Investing in Artificial Intelligence – With Motus Ventures’ Robert Seidl

Daniel Faggella

Daniel Faggella is Head of Research at Emerj. Called upon by the United Nations, World Bank, INTERPOL, and leading enterprises, Daniel is a globally sought-after expert on the competitive strategy implications of AI for business and government leaders.

Investing in Artificial Intelligence - With Motus Ventures' Robert Seidl 2

Episode Summary: Companies looking to raise money are often asking what investors think of their company, their industry, and how they’re making investment decisions in related companies. In this episode, I ask these questions of Robert Seidl, who is managing partner of Motus Ventures, an investment firm focusing funding early-stage software companies for autonomous Vehicles and the IoT. Seidl talks about various data sources and the people and networks from which investors draw information when they don’t have what they need on-hand, but need to make important investment decisions. He also shares his perspective on the high-energy and competitive investment world of AI, including his thoughts on the most exciting (and confusing) areas in the industry today.

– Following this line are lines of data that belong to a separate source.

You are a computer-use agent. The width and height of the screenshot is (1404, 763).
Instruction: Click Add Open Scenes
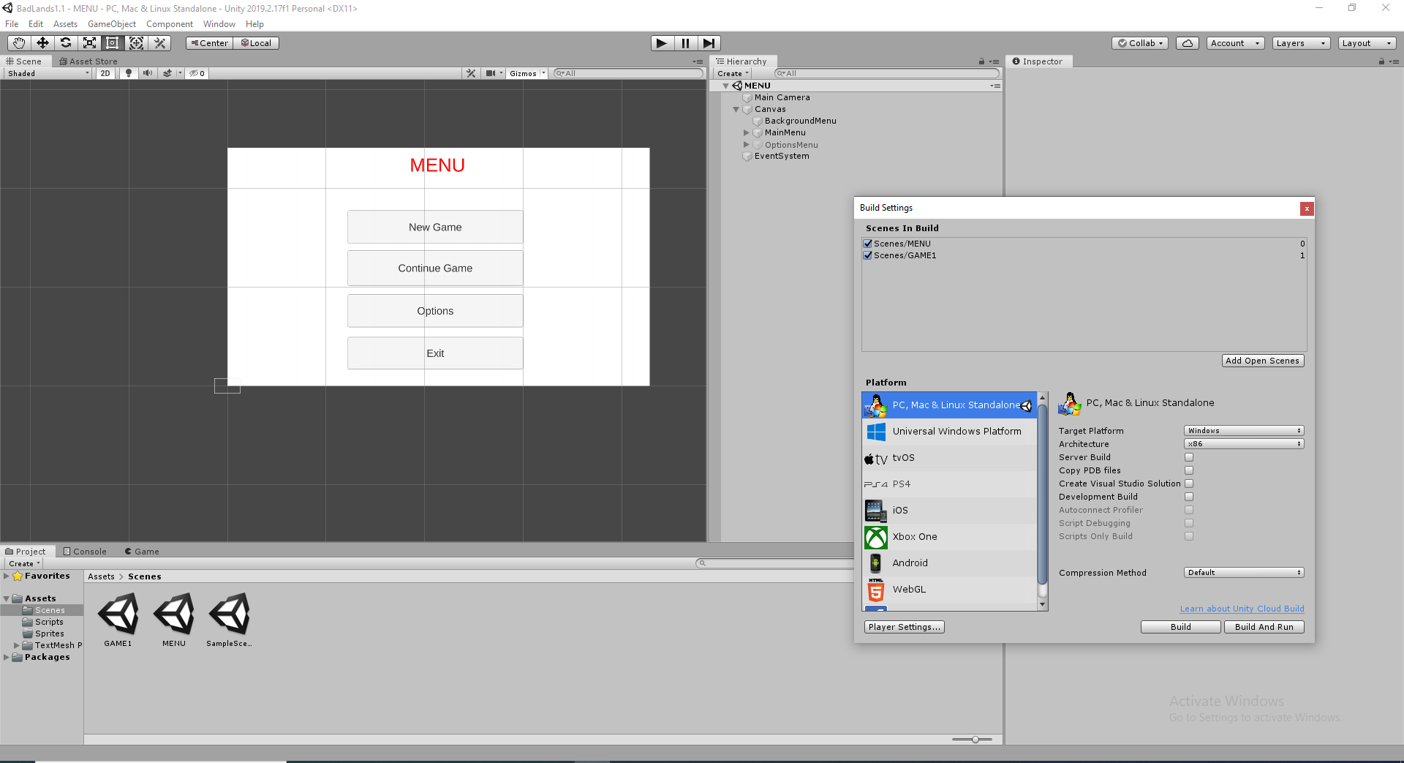(1262, 360)
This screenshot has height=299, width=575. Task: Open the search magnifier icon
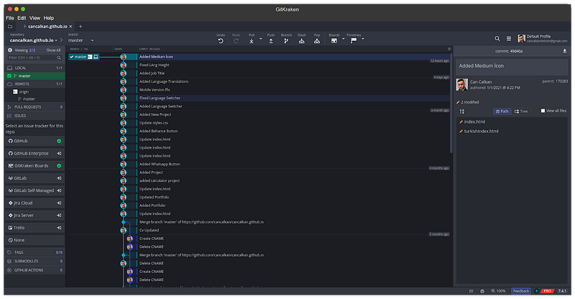[x=497, y=39]
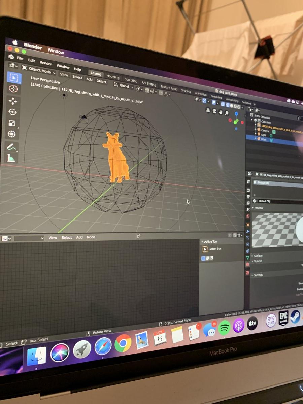
Task: Click the zoom magnifier icon in the viewport
Action: pyautogui.click(x=227, y=113)
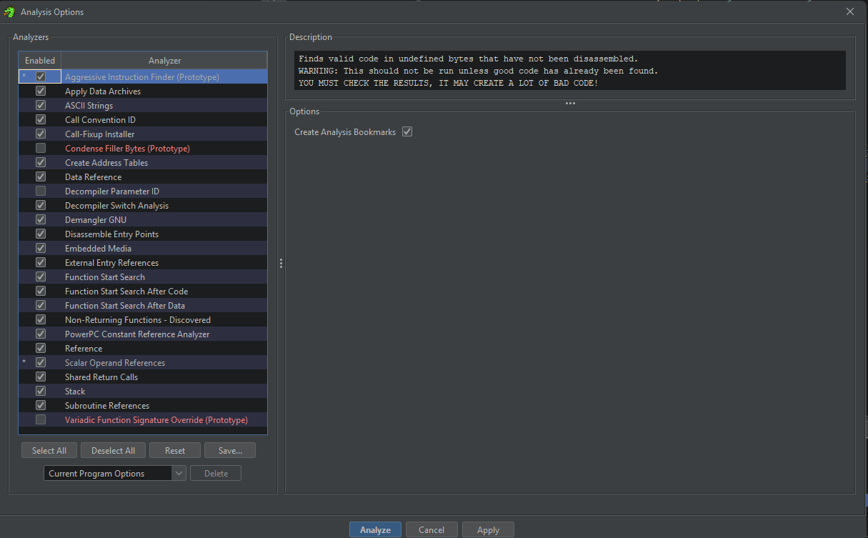Image resolution: width=868 pixels, height=538 pixels.
Task: Enable the Decompiler Parameter ID analyzer
Action: click(x=40, y=191)
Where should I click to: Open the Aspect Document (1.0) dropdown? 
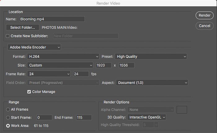(152, 83)

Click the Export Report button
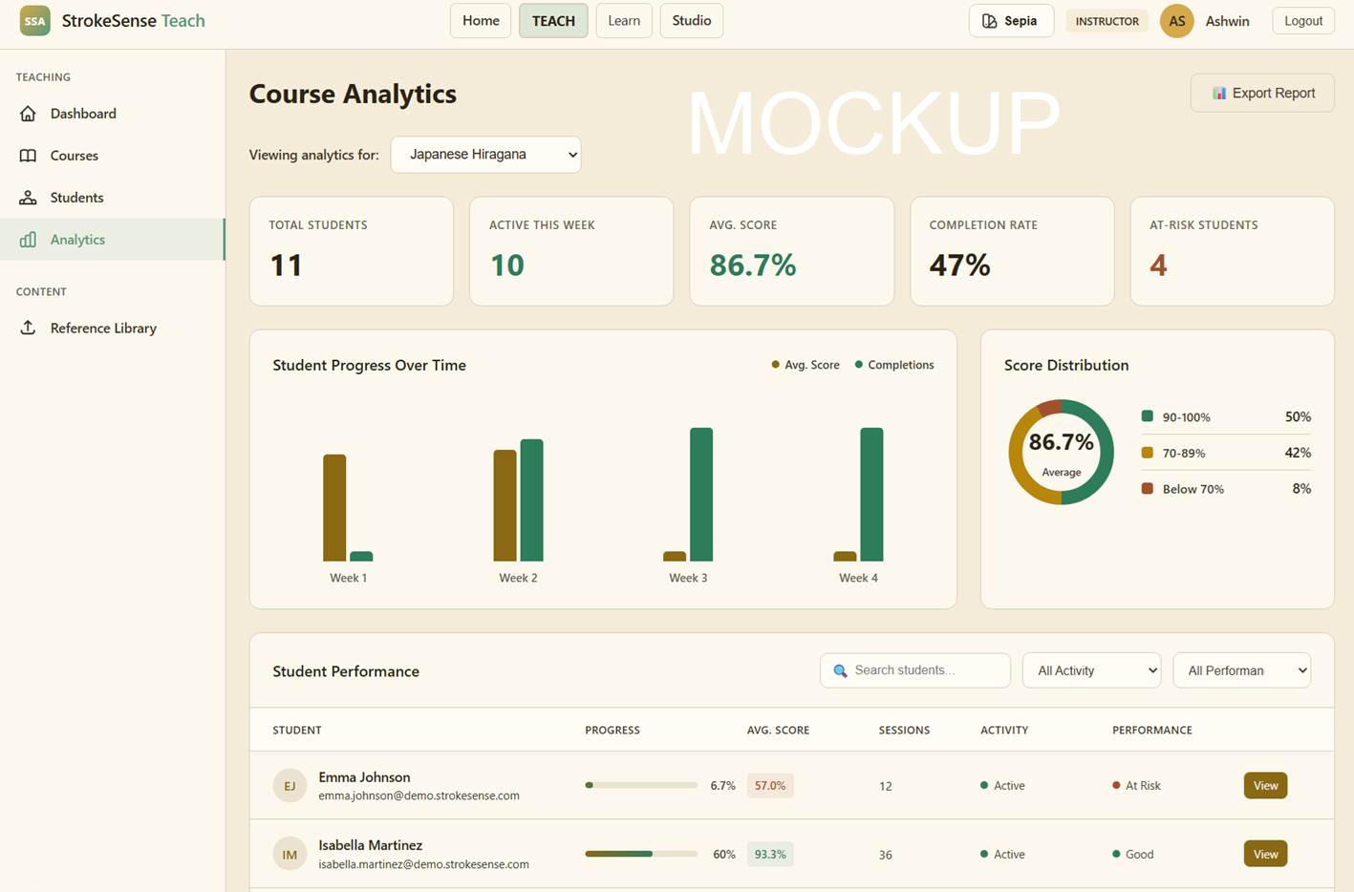tap(1261, 93)
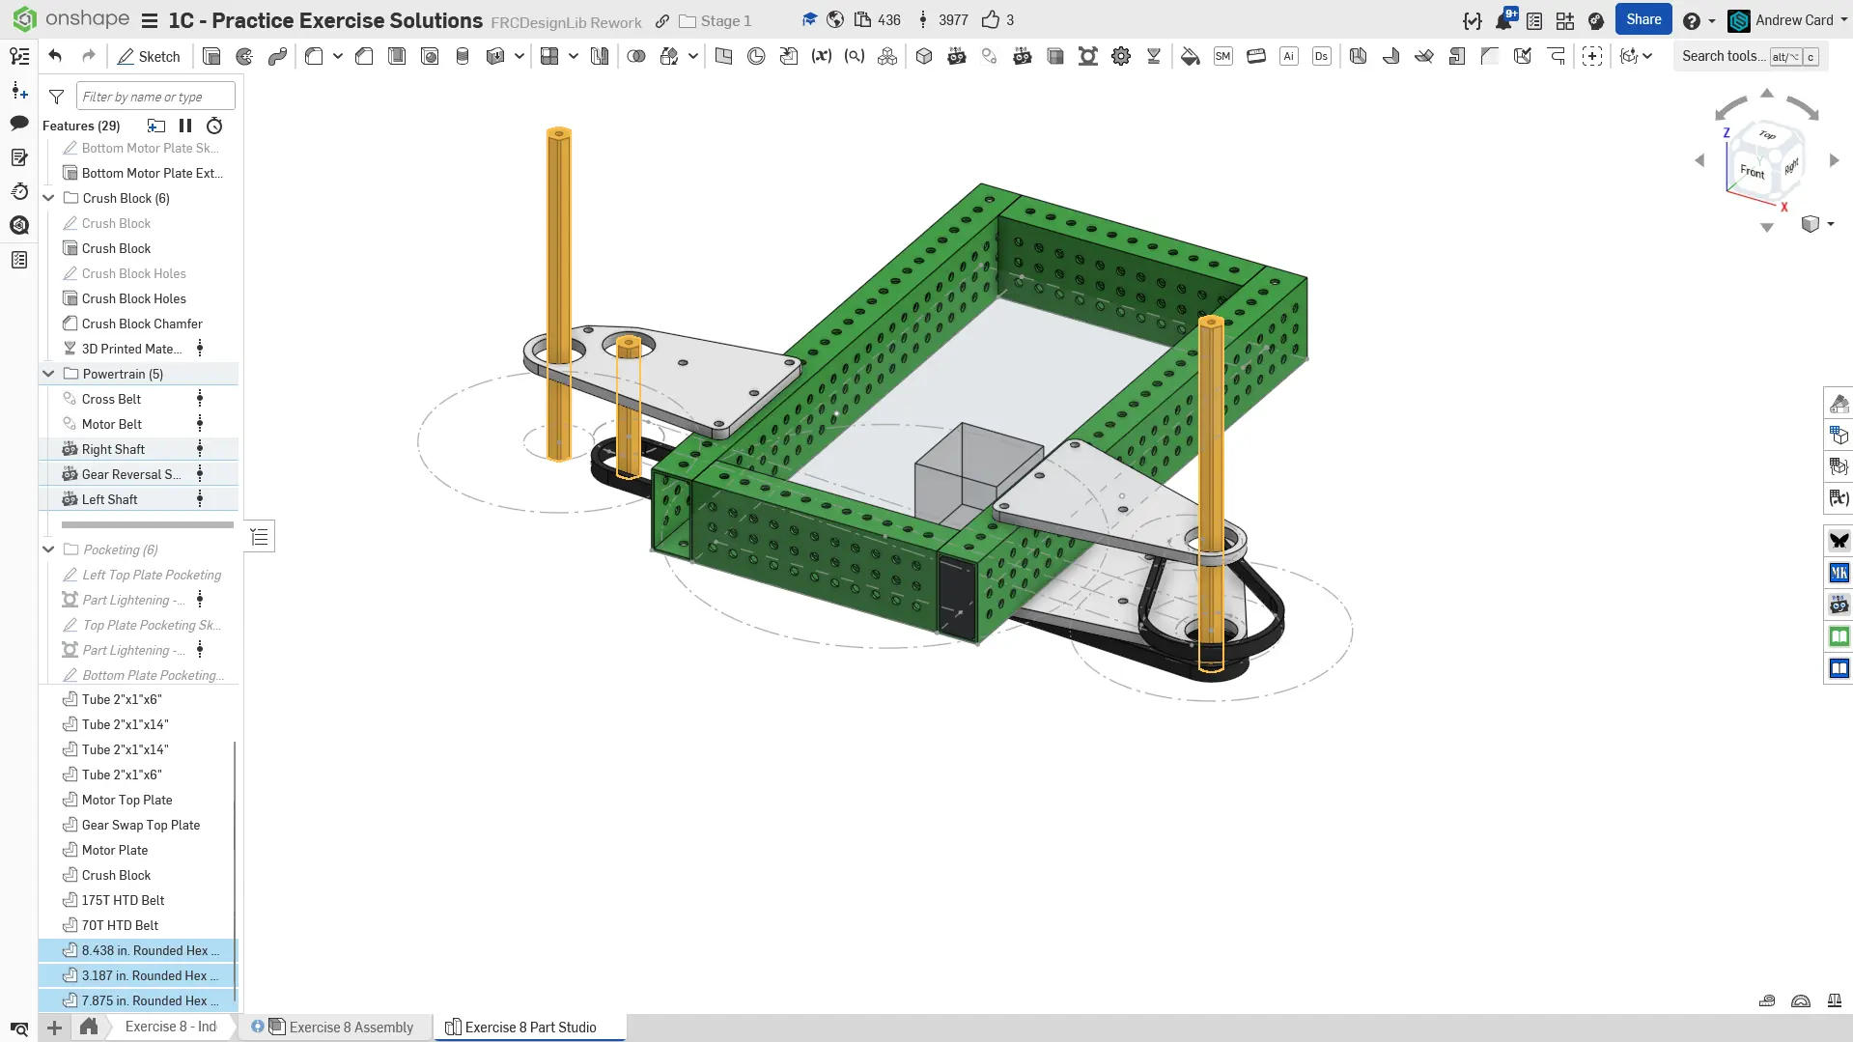Image resolution: width=1853 pixels, height=1042 pixels.
Task: Toggle the feature filter funnel icon
Action: pos(57,97)
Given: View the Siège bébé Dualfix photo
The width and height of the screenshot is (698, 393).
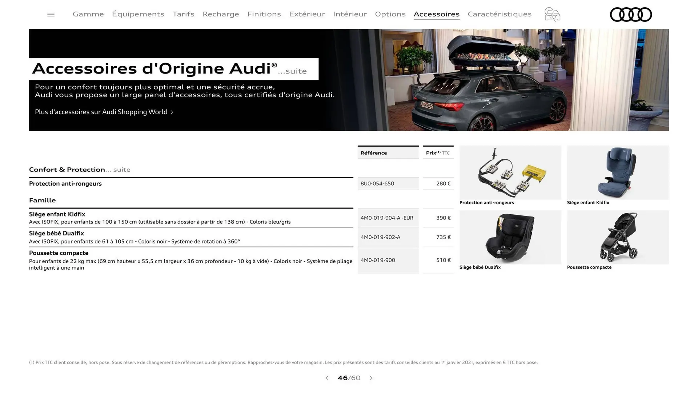Looking at the screenshot, I should coord(510,237).
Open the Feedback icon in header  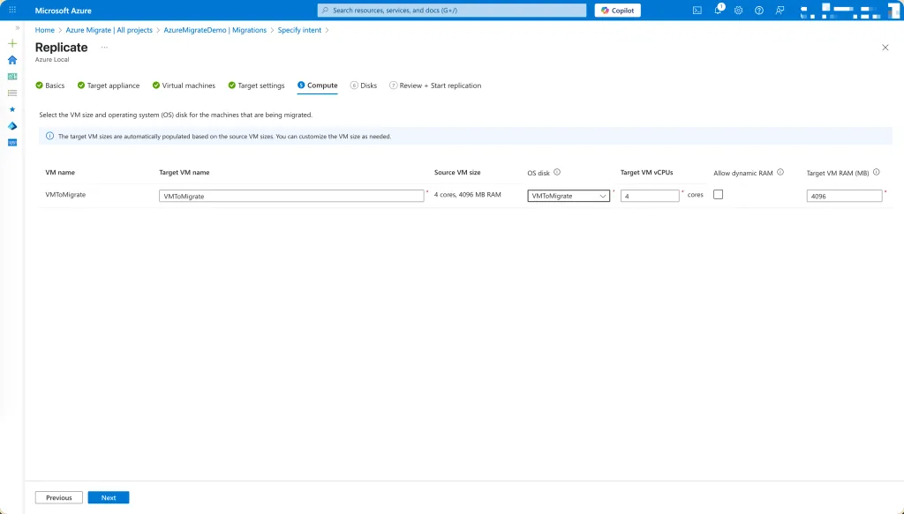click(779, 11)
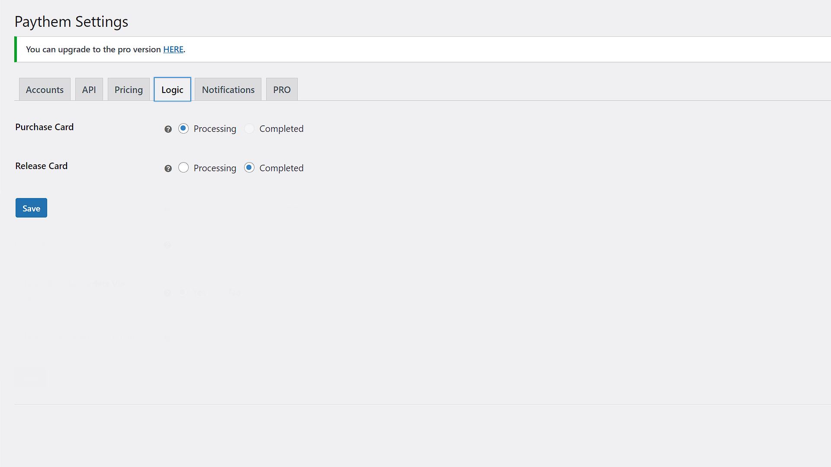Click the PRO tab
The width and height of the screenshot is (831, 467).
[x=281, y=90]
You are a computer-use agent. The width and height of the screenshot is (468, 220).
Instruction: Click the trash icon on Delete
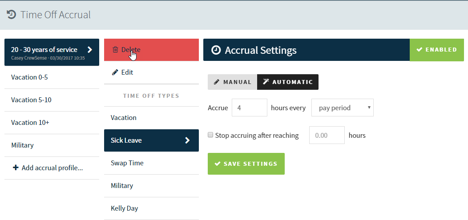point(115,50)
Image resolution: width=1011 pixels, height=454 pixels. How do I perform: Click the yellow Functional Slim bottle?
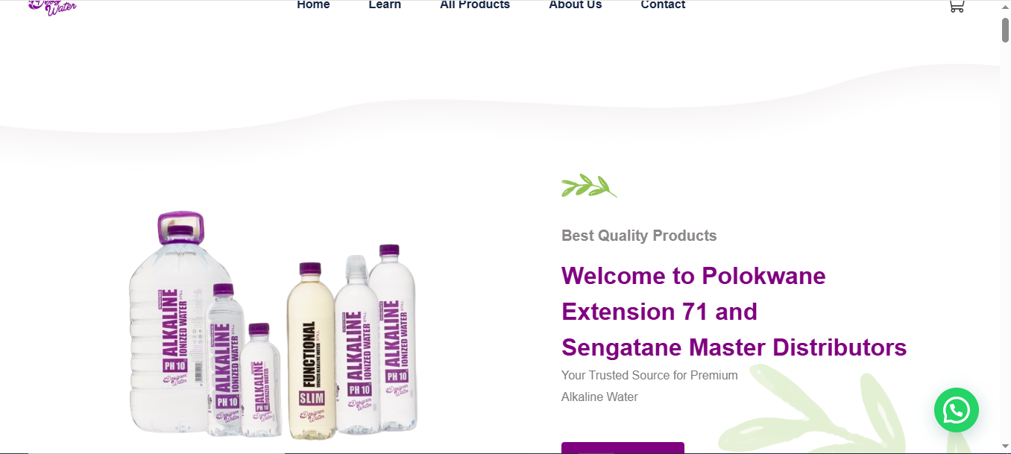click(x=310, y=347)
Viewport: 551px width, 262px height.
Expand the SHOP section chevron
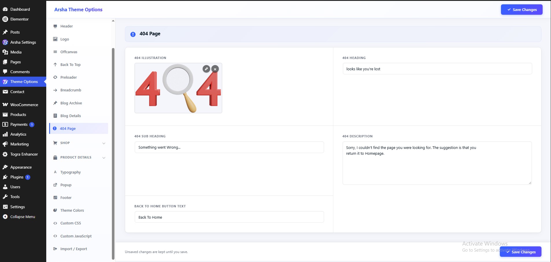point(104,143)
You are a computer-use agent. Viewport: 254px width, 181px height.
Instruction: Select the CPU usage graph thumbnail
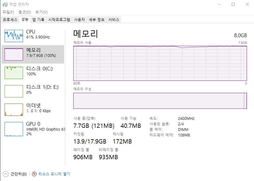click(x=14, y=36)
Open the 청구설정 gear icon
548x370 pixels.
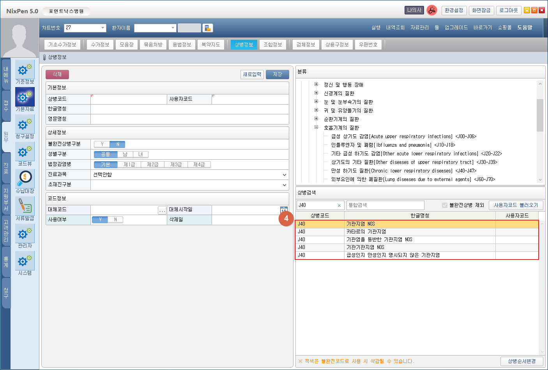click(x=25, y=125)
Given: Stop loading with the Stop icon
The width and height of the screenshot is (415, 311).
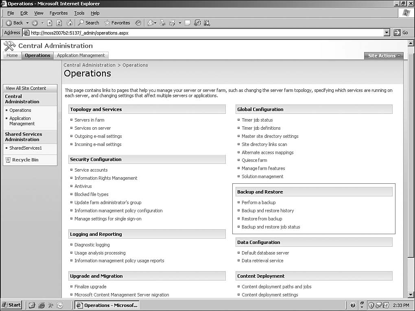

Expertise: Venture Capital & Private Equity

Brief Bio: Prior to coming to Motus Ventures, Robert Seidel started a number of software companies, held engineering as well as marketing and executive leadership roles, and worked in Silicon Valley companies like Apple and Adobe following acquisitions. Robert has an engineering background, but has always focused on creating user-friendly products. In 1995, he founded the company that built the first commercial dedicated web page editor and web site management tool: PageMill (which was acquired by Adobe and generated over $20 million in sales in its first year). In 2000, Metacreations Inc. acquired his next company, Canoma, whose technology allowed rapid creation of photorealistic, textured 3D models from images. Since 2002, he has managed Realtime Video Systems, a technology licensing company that provides US drone vendors with video processing and object tracking software. He also cofounded a MDV/Accel/Emergence/Walden funded startup called Genius.com, which provides sales and marketing people at B2B companies with easy-to-use, real-time lead generation and nurturing tools.

Current Affiliations: Managing Partner of Motus Ventures; Transportation Advisory Board Member for ProspectSV

Interview Highlights:

(1:31) Around the topic of investing in domains that are not necessarily your academic expertise…how do you sort of get the empirical backing to make those decisions without that being an academic focus, what do you have to as an investor?

(6:06) What are those other grounders in reality that help you make educated decisions in these fast-moving domains? Is it also talking to the bigger players in this field…what are those other activities that you have to undertake to stay abreast of these fields the you’re focused on?

(14:21) Do you work with some degree of a formal stable or is it just personal contacts that you pull in during certain decisions, there might be times where you say, “Man, if we’re going to make the call of how much to invest in X company, then we should have someone who knows ‘this thing’”…how do you plug in the people or the knowledge you need at these critical decision points?

(18:42) You’ve got the right bigger industry folks in play who have the broader connections…rather than a coffee and a favor level of willingness to do so, they’ve really committed themselves to being part of the company…I imagine that’s a pretty important decision for you, who those people are going to be, and I imagine if there are companies who are interesting in pitching to you, they should look at that board…

(21:17) When you look around the investment world…what do you think the investment sentiment is around machine learning and AI…and how have you seen it changed?

(24:11) It sounds like the demand is even higher than the supply…from a perspective of an analyst, there’s still so many places to get snapped up if you’re an AI company, and in some way that makes your job more challenging because you have to assess such a fast-moving technology in a very frothy competitive field…do you feel like other investors feel the same way?